Nella passata legislatura, da viceministro dello Sviluppo economico, con la filiera automotive ci ha messo più volte la faccia. A lui, promotore del Tavolo specifico, è infatti toccato il compito di «front man» del Mise e, come tale, raccogliere istanze, timori e soprattutto lamentele, cercando allo stesso tempo di indirizzare le associazioni di categoria verso l'obiettivo comune di tutelare il settore e i relativi posti di lavoro.
Gilberto Pichetto, classe 1954, biellese, riconosciuto da tutti un «Berlusconiano doc» e neo ministro dell'Ambiente e della Sicurezza energetica, ha dovuto fare in particolare i conti con il complesso impatto sulle imprese di una transizione ecologica, così come impostata dalla Commissione Ue, molto sbilanciata sull'ideologia e con scarsa attenzione alla sostenibilità economica e sociale.
«Green» e sviluppo industriale non possono procedere disgiunti: non è stata dunque casuale la scelta di porre Pichetto alla guida del ministero che dovrà seguire due linee di azione: salvaguardare l'ambiente e ripensare rapidamente una strategia energetica che per il Paese si è rivelata disastrosa. Percorrere, in proposito e come lui stesso ha sottolineato, la linea pragmatica del suo predecessore Roberto Cingolani il quale, tra l'altro, aveva «spiazzato» chi (i «grillini») si era adoperato per la sua candidatura.

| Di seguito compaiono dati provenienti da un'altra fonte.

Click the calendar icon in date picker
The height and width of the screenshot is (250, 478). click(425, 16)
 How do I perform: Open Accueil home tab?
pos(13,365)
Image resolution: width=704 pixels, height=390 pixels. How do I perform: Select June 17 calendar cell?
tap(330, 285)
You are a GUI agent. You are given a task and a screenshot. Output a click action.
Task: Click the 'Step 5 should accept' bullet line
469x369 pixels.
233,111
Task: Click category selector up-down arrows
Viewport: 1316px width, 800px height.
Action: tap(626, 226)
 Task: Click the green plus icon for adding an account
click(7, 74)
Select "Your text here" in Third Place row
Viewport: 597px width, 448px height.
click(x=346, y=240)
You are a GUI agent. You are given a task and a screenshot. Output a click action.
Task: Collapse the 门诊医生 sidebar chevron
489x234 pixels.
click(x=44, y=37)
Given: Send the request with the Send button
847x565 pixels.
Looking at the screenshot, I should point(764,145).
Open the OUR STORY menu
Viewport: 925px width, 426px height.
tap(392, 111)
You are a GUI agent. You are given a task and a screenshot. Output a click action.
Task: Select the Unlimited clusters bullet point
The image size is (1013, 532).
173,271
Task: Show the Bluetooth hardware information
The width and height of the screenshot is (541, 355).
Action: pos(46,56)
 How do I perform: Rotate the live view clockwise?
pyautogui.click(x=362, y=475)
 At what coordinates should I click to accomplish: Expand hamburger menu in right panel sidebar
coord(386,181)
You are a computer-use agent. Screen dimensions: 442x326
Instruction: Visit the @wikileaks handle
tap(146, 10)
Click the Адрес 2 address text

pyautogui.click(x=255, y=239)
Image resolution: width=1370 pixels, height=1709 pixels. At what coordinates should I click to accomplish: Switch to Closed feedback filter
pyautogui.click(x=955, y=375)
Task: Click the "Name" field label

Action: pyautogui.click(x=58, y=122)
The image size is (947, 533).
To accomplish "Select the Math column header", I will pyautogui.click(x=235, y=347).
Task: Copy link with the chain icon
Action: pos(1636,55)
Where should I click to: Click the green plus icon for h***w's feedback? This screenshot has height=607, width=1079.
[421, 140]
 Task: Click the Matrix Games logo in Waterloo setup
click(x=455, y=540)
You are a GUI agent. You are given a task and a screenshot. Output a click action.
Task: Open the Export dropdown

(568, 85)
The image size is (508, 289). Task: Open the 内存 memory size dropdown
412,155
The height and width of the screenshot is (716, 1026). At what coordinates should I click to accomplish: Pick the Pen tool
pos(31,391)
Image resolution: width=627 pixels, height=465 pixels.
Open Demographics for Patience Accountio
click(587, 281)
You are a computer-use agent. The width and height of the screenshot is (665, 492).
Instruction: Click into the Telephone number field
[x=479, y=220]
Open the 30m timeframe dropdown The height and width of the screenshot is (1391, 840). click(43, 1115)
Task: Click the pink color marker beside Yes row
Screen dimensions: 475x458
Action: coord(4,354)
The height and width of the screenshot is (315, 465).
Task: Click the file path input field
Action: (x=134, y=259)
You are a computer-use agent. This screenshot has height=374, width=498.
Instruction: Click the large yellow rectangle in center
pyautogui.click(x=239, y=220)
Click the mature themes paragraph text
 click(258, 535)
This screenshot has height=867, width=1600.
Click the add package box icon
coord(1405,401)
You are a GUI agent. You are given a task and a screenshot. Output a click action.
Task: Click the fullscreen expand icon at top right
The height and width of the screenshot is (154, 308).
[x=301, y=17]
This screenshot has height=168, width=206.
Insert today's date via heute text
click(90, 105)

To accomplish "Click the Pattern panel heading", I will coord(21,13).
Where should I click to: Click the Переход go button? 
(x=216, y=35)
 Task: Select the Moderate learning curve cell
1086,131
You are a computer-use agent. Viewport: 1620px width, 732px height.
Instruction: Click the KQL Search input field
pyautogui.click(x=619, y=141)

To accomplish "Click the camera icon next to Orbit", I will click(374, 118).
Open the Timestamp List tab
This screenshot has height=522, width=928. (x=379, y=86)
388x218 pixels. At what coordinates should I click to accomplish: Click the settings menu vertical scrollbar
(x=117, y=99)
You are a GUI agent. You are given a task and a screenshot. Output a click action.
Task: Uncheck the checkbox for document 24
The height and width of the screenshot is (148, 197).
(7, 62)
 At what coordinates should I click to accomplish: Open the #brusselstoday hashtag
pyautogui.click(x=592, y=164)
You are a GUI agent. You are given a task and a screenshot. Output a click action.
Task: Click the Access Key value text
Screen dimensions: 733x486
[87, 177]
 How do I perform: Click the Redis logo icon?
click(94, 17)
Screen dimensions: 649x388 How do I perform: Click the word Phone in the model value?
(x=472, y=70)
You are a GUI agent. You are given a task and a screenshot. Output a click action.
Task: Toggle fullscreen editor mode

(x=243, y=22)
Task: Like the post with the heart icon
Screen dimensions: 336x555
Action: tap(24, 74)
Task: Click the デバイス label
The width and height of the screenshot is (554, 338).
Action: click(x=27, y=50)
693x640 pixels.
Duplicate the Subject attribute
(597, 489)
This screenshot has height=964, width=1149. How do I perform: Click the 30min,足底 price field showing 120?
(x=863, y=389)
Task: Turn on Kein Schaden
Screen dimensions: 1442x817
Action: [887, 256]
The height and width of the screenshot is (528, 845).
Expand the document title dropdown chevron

Laureato in Economia e Commercio a Torino, ex insegnante di ragioneria e già senatore, Pichetto nel governo Draghi ha seguito i dossier legati al settore automotive, al commercio e alle politiche industriali. Nel lasciare il suo ufficio al Mise, il neo ministro aveva voluto sottolineare come «in questi mesi il mio sostegno al cuore produttivo del Paese non è mai mancato». E, ieri, riferendosi al nuovo incarico: «Le linee programmatiche che il presidente del Consiglio, Giorgia Meloni, illustrerà alle Camere nei prossimi giorni, rappresenteranno la bussola per il percorso che ci attende, nel solco di quanto fatto sinora, soprattutto in termini di energia, dal premier Draghi e dal ministro Cingolani». Quest'ultimo, tra l'altro, che si è sempre definito un tecnico prestato alla politica, si è detto pronto ad assicurare «qualunque aiuto da advisor per le materie che mi competono: sono totalmente a disposizione». Pichetto, dal canto suo, dalle prossime settimane dovrà incrociare il proprio lavoro con il suo ex capo al Mise, Giancarlo Giorgetti, nominato ministro dell'Economia; Adolfo Urso, a capo del dicastero dello Sviluppo economico; ma anche Matteo Salvini, preposto alle Infrastrutture e alla Mobilità sostenibili. Crisi energetica e obiettivo indipendenza da altri Paesi; imprese da tutelare e rilanciare; transizione ecologica legata all'automotive da rivedere alla luce delle tensioni geopolitiche, dei nuovi scenari e della sempre più pressante minaccia cinese: gli allarmi che l'ad di Stellantis, Carlos Tavares, ha lanciato dal Salone di Parigi («La decisione dogmatica dell'Ue di vendere solo auto elettriche nel 2035 ha conseguenze sociali ingestibili») parlano chiaro. Ripartenza degli ecobonus e pacchetto di 8,7 miliardi per il comparto sono tra i provvedimenti che Pichetto ha portato a termine.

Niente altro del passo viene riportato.